START Information supplied

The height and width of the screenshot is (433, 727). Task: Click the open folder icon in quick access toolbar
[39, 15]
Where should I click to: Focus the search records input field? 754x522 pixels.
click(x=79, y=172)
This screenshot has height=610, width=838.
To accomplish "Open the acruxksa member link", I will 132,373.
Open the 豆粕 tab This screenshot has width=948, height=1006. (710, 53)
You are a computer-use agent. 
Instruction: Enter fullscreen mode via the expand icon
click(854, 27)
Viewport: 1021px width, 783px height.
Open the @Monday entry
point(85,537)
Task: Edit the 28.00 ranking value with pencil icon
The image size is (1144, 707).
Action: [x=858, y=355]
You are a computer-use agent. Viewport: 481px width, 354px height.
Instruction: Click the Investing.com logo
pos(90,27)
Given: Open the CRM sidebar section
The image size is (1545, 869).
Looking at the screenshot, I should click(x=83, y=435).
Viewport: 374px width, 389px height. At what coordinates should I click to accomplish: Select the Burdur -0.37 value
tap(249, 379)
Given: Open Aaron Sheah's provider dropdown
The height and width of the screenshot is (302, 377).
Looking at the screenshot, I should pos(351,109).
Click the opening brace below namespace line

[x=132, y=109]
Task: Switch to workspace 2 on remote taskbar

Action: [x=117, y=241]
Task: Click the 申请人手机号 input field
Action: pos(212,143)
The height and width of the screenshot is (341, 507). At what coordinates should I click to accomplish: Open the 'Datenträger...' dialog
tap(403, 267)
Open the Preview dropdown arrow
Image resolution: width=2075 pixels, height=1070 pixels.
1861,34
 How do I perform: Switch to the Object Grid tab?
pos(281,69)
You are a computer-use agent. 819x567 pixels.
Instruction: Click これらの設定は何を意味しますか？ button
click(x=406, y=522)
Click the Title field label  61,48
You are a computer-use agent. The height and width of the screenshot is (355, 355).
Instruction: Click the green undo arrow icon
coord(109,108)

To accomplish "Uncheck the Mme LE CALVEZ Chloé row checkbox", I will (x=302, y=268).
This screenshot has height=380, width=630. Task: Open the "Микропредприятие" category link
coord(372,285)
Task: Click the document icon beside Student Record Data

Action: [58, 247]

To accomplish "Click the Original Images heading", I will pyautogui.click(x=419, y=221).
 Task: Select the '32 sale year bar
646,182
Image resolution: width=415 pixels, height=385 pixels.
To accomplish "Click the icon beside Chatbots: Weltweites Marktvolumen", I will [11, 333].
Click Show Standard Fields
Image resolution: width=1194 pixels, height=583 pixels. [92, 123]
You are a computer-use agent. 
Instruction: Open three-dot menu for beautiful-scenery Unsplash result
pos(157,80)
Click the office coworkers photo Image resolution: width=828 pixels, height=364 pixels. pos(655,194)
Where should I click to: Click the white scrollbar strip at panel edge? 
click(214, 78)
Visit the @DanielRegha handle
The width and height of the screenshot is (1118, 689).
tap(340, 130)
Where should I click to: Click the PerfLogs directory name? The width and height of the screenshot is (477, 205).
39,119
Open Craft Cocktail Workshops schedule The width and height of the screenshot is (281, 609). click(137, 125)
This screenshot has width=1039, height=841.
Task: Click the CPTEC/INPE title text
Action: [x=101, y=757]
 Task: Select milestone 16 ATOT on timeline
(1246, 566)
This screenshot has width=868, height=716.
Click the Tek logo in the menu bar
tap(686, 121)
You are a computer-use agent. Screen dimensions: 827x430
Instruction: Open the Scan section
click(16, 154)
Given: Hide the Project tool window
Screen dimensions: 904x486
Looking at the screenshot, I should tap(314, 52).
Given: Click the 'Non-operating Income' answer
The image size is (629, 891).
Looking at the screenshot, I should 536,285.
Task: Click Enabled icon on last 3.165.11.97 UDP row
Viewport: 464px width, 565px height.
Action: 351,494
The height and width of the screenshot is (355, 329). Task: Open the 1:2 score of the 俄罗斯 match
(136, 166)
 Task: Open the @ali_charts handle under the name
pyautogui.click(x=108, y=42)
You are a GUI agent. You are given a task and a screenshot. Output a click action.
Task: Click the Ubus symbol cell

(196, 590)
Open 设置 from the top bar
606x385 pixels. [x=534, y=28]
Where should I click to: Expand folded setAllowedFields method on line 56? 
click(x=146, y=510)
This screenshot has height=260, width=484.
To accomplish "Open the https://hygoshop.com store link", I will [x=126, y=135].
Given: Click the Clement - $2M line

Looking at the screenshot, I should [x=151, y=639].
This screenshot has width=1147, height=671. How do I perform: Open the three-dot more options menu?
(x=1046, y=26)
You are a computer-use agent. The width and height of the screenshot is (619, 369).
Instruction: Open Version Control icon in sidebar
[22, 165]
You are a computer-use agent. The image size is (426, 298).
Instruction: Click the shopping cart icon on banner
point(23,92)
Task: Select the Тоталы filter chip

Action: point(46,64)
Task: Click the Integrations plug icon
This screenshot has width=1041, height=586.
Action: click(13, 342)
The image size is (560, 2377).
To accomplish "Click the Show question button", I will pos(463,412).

END Information supplied

▸ Task directions
Copy the lines above word for word, from first to last.

▸ Solved problem
The height and width of the screenshot is (433, 727). Task: Click the open folder icon in quick access toolbar
[39, 15]
Where should I click to: Focus the search records input field? 754x522 pixels.
click(x=79, y=172)
This screenshot has height=610, width=838.
To accomplish "Open the acruxksa member link", I will 132,373.
Open the 豆粕 tab This screenshot has width=948, height=1006. (710, 53)
You are a computer-use agent. 
Instruction: Enter fullscreen mode via the expand icon
click(854, 27)
Viewport: 1021px width, 783px height.
Open the @Monday entry
point(85,537)
Task: Edit the 28.00 ranking value with pencil icon
The image size is (1144, 707).
Action: [x=858, y=355]
You are a computer-use agent. Viewport: 481px width, 354px height.
Instruction: Click the Investing.com logo
pos(90,27)
Given: Open the CRM sidebar section
The image size is (1545, 869).
Looking at the screenshot, I should click(x=83, y=435).
Viewport: 374px width, 389px height. At what coordinates should I click to accomplish: Select the Burdur -0.37 value
tap(249, 379)
Given: Open Aaron Sheah's provider dropdown
The height and width of the screenshot is (302, 377).
Looking at the screenshot, I should pos(351,109).
Click the opening brace below namespace line

[x=132, y=109]
Task: Switch to workspace 2 on remote taskbar

Action: [x=117, y=241]
Task: Click the 申请人手机号 input field
Action: pos(212,143)
The height and width of the screenshot is (341, 507). At what coordinates should I click to accomplish: Open the 'Datenträger...' dialog
tap(403, 267)
Open the Preview dropdown arrow
Image resolution: width=2075 pixels, height=1070 pixels.
1861,34
 How do I perform: Switch to the Object Grid tab?
pos(281,69)
You are a computer-use agent. 819x567 pixels.
Instruction: Click これらの設定は何を意味しますか？ button
click(x=406, y=522)
Click the Title field label  61,48
You are a computer-use agent. The height and width of the screenshot is (355, 355).
Instruction: Click the green undo arrow icon
coord(109,108)

To accomplish "Uncheck the Mme LE CALVEZ Chloé row checkbox", I will (x=302, y=268).
This screenshot has height=380, width=630. Task: Open the "Микропредприятие" category link
coord(372,285)
Task: Click the document icon beside Student Record Data

Action: [58, 247]

To accomplish "Click the Original Images heading", I will pyautogui.click(x=419, y=221).
 Task: Select the '32 sale year bar
646,182
Image resolution: width=415 pixels, height=385 pixels.
To accomplish "Click the icon beside Chatbots: Weltweites Marktvolumen", I will [11, 333].
Click Show Standard Fields
Image resolution: width=1194 pixels, height=583 pixels. [92, 123]
You are a computer-use agent. 
Instruction: Open three-dot menu for beautiful-scenery Unsplash result
pos(157,80)
Click the office coworkers photo Image resolution: width=828 pixels, height=364 pixels. pos(655,194)
Where should I click to: Click the white scrollbar strip at panel edge? 
click(214, 78)
Visit the @DanielRegha handle
The width and height of the screenshot is (1118, 689).
tap(340, 130)
Where should I click to: Click the PerfLogs directory name? The width and height of the screenshot is (477, 205).
39,119
Open Craft Cocktail Workshops schedule The width and height of the screenshot is (281, 609). click(137, 125)
This screenshot has width=1039, height=841.
Task: Click the CPTEC/INPE title text
Action: [x=101, y=757]
 Task: Select milestone 16 ATOT on timeline
(1246, 566)
This screenshot has width=868, height=716.
Click the Tek logo in the menu bar
tap(686, 121)
You are a computer-use agent. Screen dimensions: 827x430
Instruction: Open the Scan section
click(16, 154)
Given: Hide the Project tool window
Screen dimensions: 904x486
Looking at the screenshot, I should tap(314, 52).
Given: Click the 'Non-operating Income' answer
The image size is (629, 891).
Looking at the screenshot, I should 536,285.
Task: Click Enabled icon on last 3.165.11.97 UDP row
Viewport: 464px width, 565px height.
Action: 351,494
The height and width of the screenshot is (355, 329). Task: Open the 1:2 score of the 俄罗斯 match
(136, 166)
 Task: Open the @ali_charts handle under the name
pyautogui.click(x=108, y=42)
You are a GUI agent. You are given a task and a screenshot. Output a click action.
Task: Click the Ubus symbol cell

(196, 590)
Open 设置 from the top bar
606x385 pixels. [x=534, y=28]
Where should I click to: Expand folded setAllowedFields method on line 56? 
click(x=146, y=510)
This screenshot has height=260, width=484.
To accomplish "Open the https://hygoshop.com store link", I will [x=126, y=135].
Given: Click the Clement - $2M line

Looking at the screenshot, I should [x=151, y=639].
This screenshot has width=1147, height=671. How do I perform: Open the three-dot more options menu?
(x=1046, y=26)
You are a computer-use agent. The width and height of the screenshot is (619, 369).
Instruction: Open Version Control icon in sidebar
[22, 165]
You are a computer-use agent. The image size is (426, 298).
Instruction: Click the shopping cart icon on banner
point(23,92)
Task: Select the Тоталы filter chip

Action: point(46,64)
Task: Click the Integrations plug icon
This screenshot has width=1041, height=586.
Action: click(13, 342)
The image size is (560, 2377).
To accomplish "Click the Show question button", I will pos(463,412).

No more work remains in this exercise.